### [REQUISITI DEL PROBLEMA]
Secondo l'estratto su Christiane F., quale giornale comprava ogni mattina la ragazza per vedere quanti morti di droga c'erano stati?

### [ESTRATTO DELLA PAGINA]
┄┄┄┄┄┄

Fa male leggere di quanti bambini di soli dodici anni nella Berlino degli anni ’70 utilizzavano l’eroina come evasione dalla quotidianità. E’ difficile immaginarli con un ago infilato nell’ennesima vena in qualche stazione della città. Fa male il solo pensiero. Ed invece il libro racconta dettagliatamente i momenti in cui Christiane, come tante sue altre coetanee, si chiudeva nei bagni delle stazioni per bucarsi. Tante furono le volte che la giovane ragazza provò a disintossicarsi, tante altre furono quelle in cui ricadde in un vortice del male, infinito e meccanico.

Christiane, Stella, Babsi, Detlef, sono solo alcuni dei nomi dei tanti giovanissimi ragazzi dipendenti dalla droga e a causa della quale si prostituiscono. E’ scioccante leggere di ragazzini costretti ad avere rapporti sessuali o bisessuali per potersi comprare un quartino di eroina. Non era una costrizione, non veniva loro imposto, certo. Ma era la legge dell’eroina: ha un prezzo, chi ne ha bisogno deve pagare. Non importa se si è adulti o solo bambini, i soldi bisogna trovarli e il modo più semplice per farlo era trovare qualche cliente ricco sulla Kurfurstendamm che cercasse soprattutto bambine e non professioniste del mestiere. I tossicodipendenti di cui si parla nel libro non avevano un posto in cui vivere, la loro casa era la stazione del Banhof zoo, era lì che trascorrevano la maggior parte del tempo. La notte, invece,  veniva trascorsa a casa di qualche cliente troppo solo per poter dire di no alle loro richieste. Christiane, insieme con il suo primo amore Detlef, anche lui eroinomane, si trasferiranno a casa di un omosessuale, con il quale il giovane ragazzo, di appena sedici anni, aveva continui rapporti sessuali. Questi avvenivano nella camera da letto in cui dormiva anche Christiane che aspettava che i due finissero per poter riabbracciare il suo fidanzato e condividere l’eroina che lui guadagnava per entrambi.

Christiane F. comperava ogni mattina la Bild Zeitung per vedere quanti morti di droga vi fossero stati quel giorno e a poco a poco leggerà, tra quelle righe, anche i nomi di tanti suoi vecchi amici. Pensa che presto o tardi toccherà a lei, deve farsi il suo ultimo buco perché tanto non potrà mai migliorare. Ma è come se non trovasse il coraggio di mettere fine alla sua vita. Sogna ancora di poter comprare presto un piccolo appartamento per poterci vivere con Detlef, immaginano entrambi di riuscire ad avere una vita normale e si ripromettono ogni volta di disintossicarsi. Lo fanno. Christiane F. ci riesce per ben sei volte, ma poi corre a farsi un buco perché la voglia è tanta e non saprebbe cosa altro fare. Non saprebbe come vivere diversamente. Lo stesso discorso vale per Detlef. Si ripetono sempre di essere diversi dagli altri bucomani, di avere la situazione sotto controllo, di poter smettere ogni qualvolta avessero voluto. Non era così semplice. Tutt’altro. Una volta che si cade nel vortice della droga, vista come la soluzione ad ogni problema da cui si è afflitti, è difficile uscirne. La madre di Christiane, appena scoperto che la figlia si drogava, aveva cercato più volte di aiutarla, di restarle accanto come meglio poteva. Ogni suo gesto risultava però vano. Più di tutto le bugie della figlia le laceravano il cuore. Quando si è bucomani si è anche degli ottimi bugiardi. Si mente prima a sé stessi e poi agli altri. Si mente, forse, per autoconvincersi che tutto vada bene e che si tratti solo di un momento transitorio.

┄┄┄┄┄┄

### [BLOCCO DATI]
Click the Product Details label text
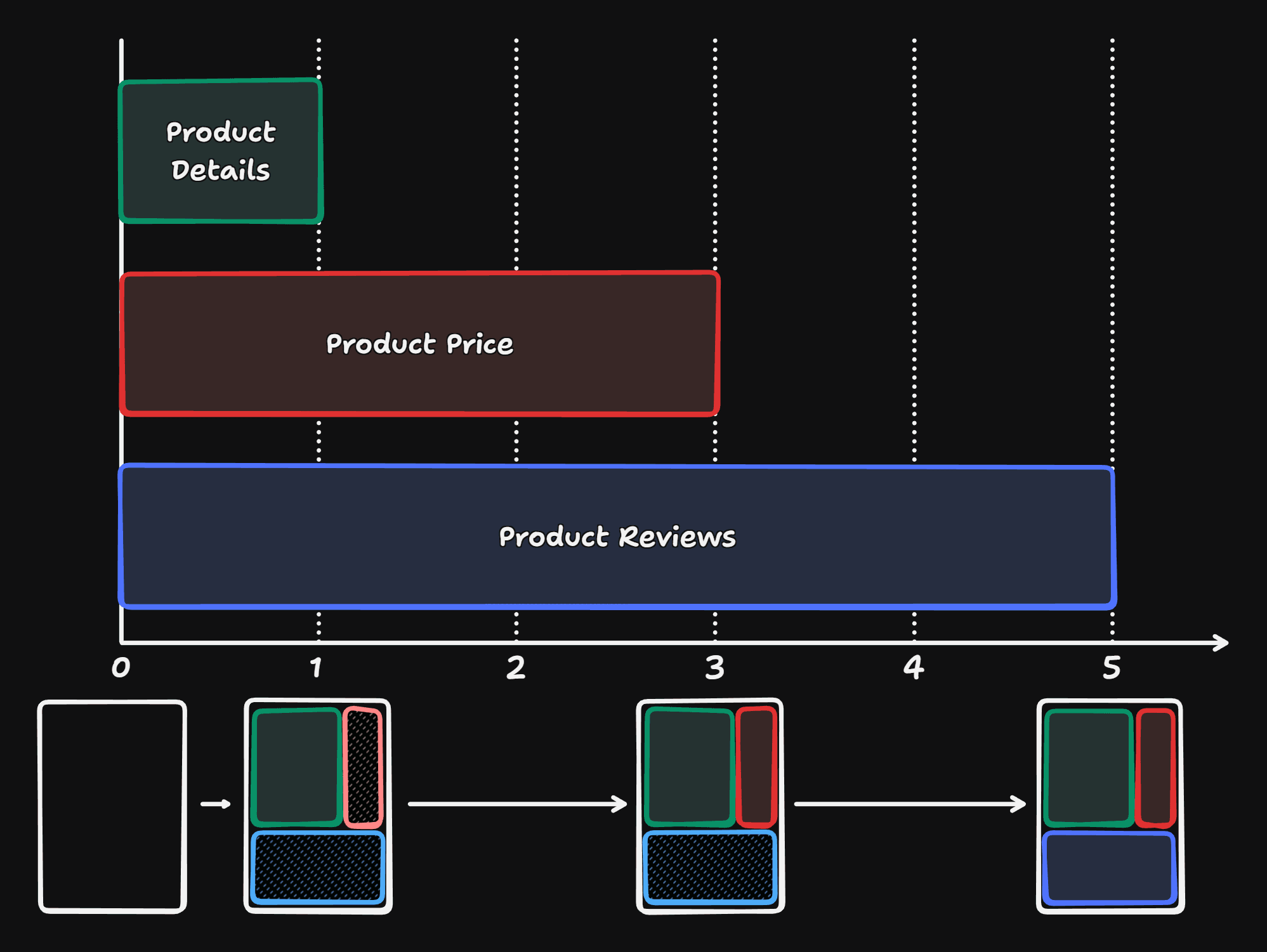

┄┄┄┄┄┄

### [RISPOSTA ALL'ESERCIZIO]
La Bild Zeitung.